PROMPT:
Write the records out again exactly as they read, dropping any picture they hold.

PROVIDED MATERIAL:
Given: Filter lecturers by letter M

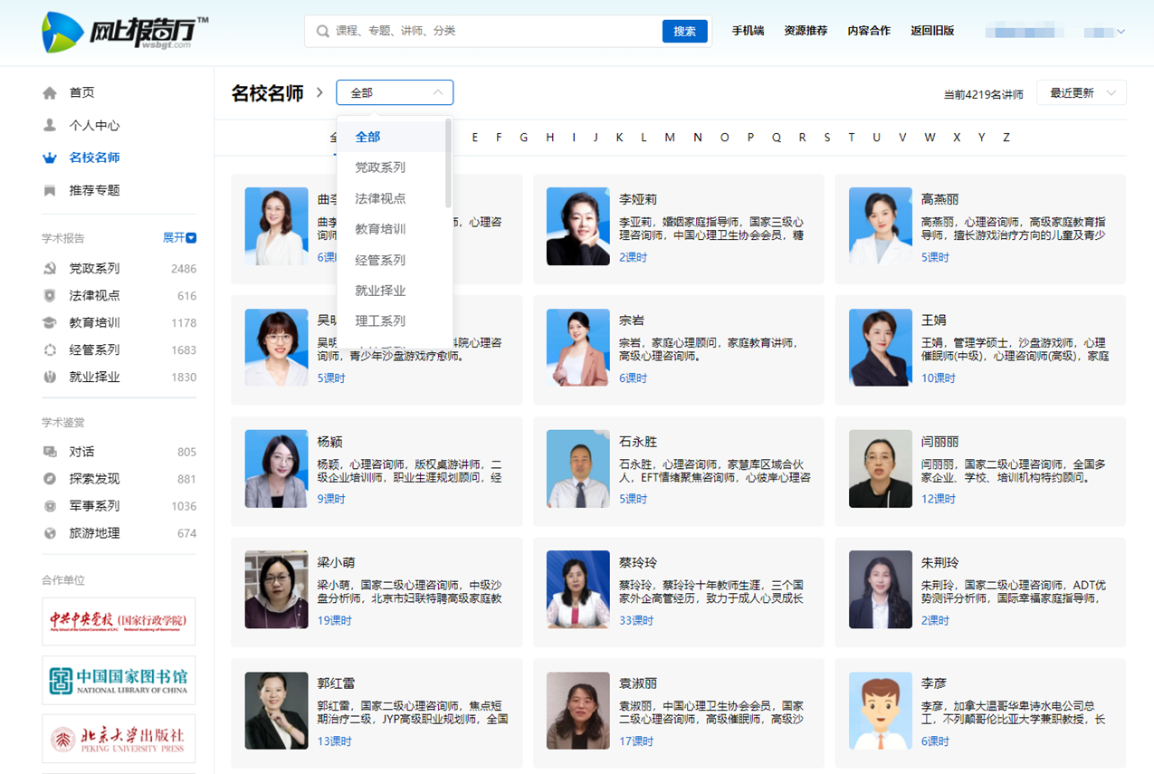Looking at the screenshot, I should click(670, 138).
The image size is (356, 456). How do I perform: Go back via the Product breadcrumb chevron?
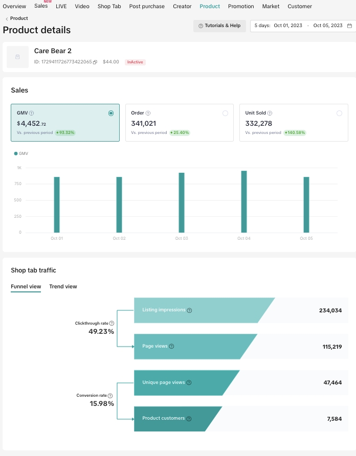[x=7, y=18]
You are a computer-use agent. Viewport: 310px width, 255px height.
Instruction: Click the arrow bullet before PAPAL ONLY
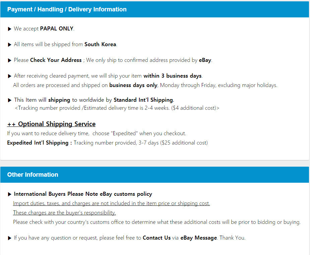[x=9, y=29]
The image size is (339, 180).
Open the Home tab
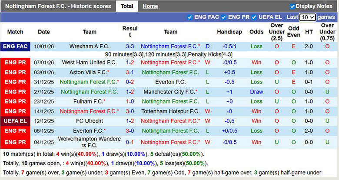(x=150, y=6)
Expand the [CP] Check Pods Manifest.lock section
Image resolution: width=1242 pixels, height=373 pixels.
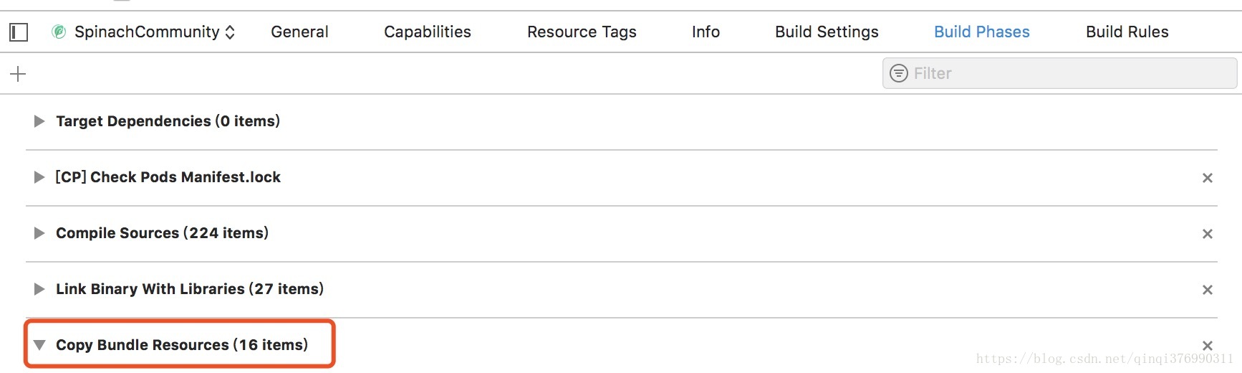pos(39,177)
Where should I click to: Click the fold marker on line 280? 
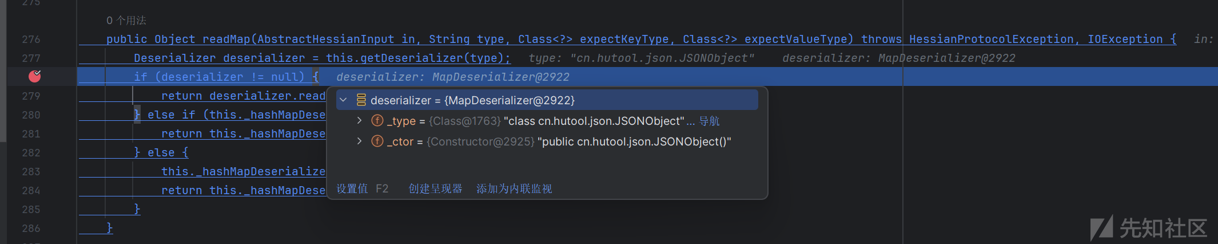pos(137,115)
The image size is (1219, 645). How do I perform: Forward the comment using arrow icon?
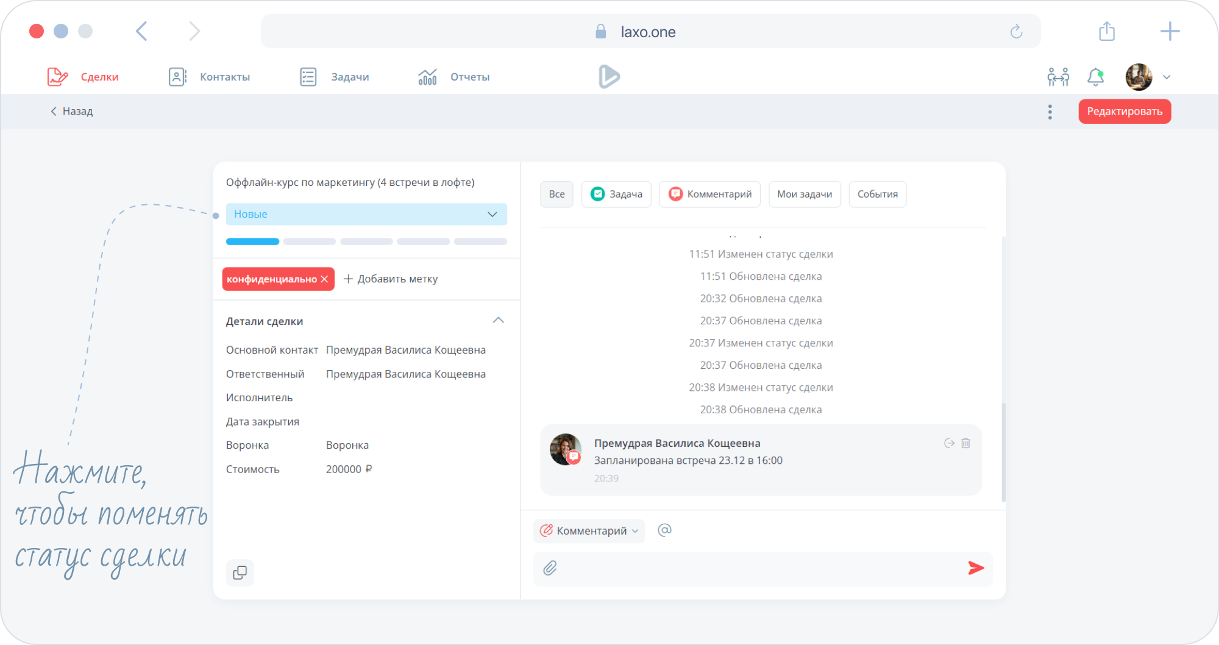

ANSWER BOX:
Given: Filter lecturers by letter M

Looking at the screenshot, I should click(670, 138).
The image size is (356, 456). How do I perform: Go back via the Product breadcrumb chevron?
[x=7, y=18]
You are a computer-use agent. Viewport: 310px width, 255px height.
Instruction: Click the arrow bullet before PAPAL ONLY
[x=9, y=29]
The image size is (339, 180).
Open the Home tab
(x=150, y=6)
Expand the [CP] Check Pods Manifest.lock section
Image resolution: width=1242 pixels, height=373 pixels.
pos(39,177)
Where should I click to: Click the fold marker on line 280? 
pos(137,115)
The image size is (1219, 645). How do I perform: Forward the comment using arrow icon?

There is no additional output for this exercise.